My daughter Jacque and I once attended a Primary daddy-daughter party together. The girls had all prepared box lunches for the meal. For dessert, each father and daughter were to decorate a cake. Because I am a dentist, Jacque and I made a giant icing tooth on our cake. Of course, after the eating, there were games and contests.

One of the games we played that night was a relay contest. The Primary leaders had placed four plastic bowling pins in a pattern on the floor of the cultural hall. Each father was to blindfold his daughter. Then he was to direct her through and around the pins, across the cultural hall, and then back to the starting point, where the next pair would begin. He was not to touch her with his hands; he could only use his voice to tell her which way to go. We were divided into two teams.

It seemed such a simple game, but it was actually quite difficult. Most of the fathers would holler, “Go right!” or, “Go left!” or, “Stop!” or “Go straight!” But with both teams cheering loudly, it was easy for a girl to confuse the voice of the opposing team’s father with her own father’s voice. Often the two girls racing each other would get the instructions mixed up. Also, some of the fathers gave their instructions hesitantly, and so lost precious time. And some of the daughters did not follow the instructions accurately. They either went too fast or moved in the wrong direction and occasionally knocked down some pins.

But there was one father and daughter who surprised us all. This father had a serious disease that interfered with his coordination. His movement and speech were slow. When it was their turn and the blindfold was in place, I heard the father say to his daughter, “Don’t worry about left or right or fast or slow. Just walk at a steady pace and listen to my voice. I’ll keep talking the whole time, and you just follow the sound of my voice.”

At the signal they began, and he gently repeated over and over, “Just follow my voice,” or, “Don’t listen to the others, just to me.” I was amazed as they steadily walked with short steps right through the course, much faster than any of the others, so fast in fact that their team won.

What an interesting lesson for all fathers and daughters. So often there are so many voices that call us and confuse us and get us off the right path. Fathers often think it is enough to yell for their children to go one way or another, to speed up or slow down, to do or not to do certain things. Often children have difficulty following such instructions.

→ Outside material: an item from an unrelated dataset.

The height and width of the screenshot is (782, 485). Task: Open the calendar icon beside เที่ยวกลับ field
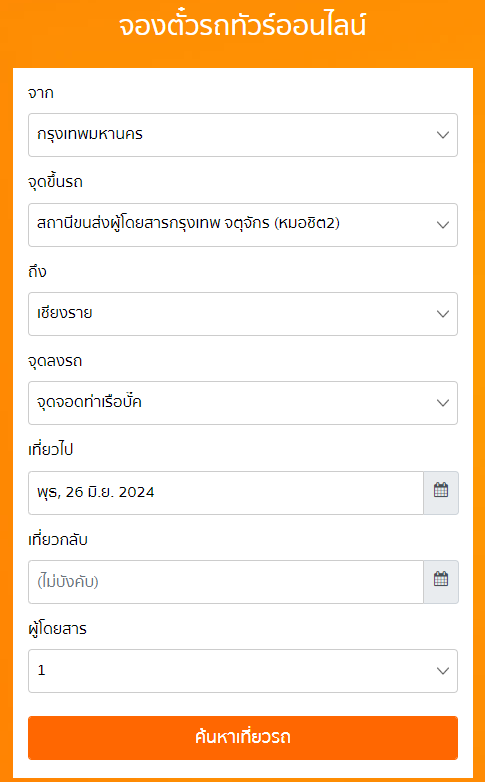coord(441,582)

What a blessing if every young woman and young man could have a worthy father in this life who would say in words and actions, “Don’t worry about getting off the right path. Just follow my voice and example, and let me lead you home.” And what a blessing if every daughter and every son who has such a father would trust in him as he magnifies his priesthood and be willing to follow his direction and example.

Of course we all have a Heavenly Father whose voice we can learn to discern over the competing noises of life. If we listen to this “still, small voice, we need not be confused by the many voices in the world or be pressured by the competition with others. With steady, sure steps we can progress along the proper path, missing obstacles that we cannot always see ahead us. We can all rely on our Father’s clear vision to guide us back home to him.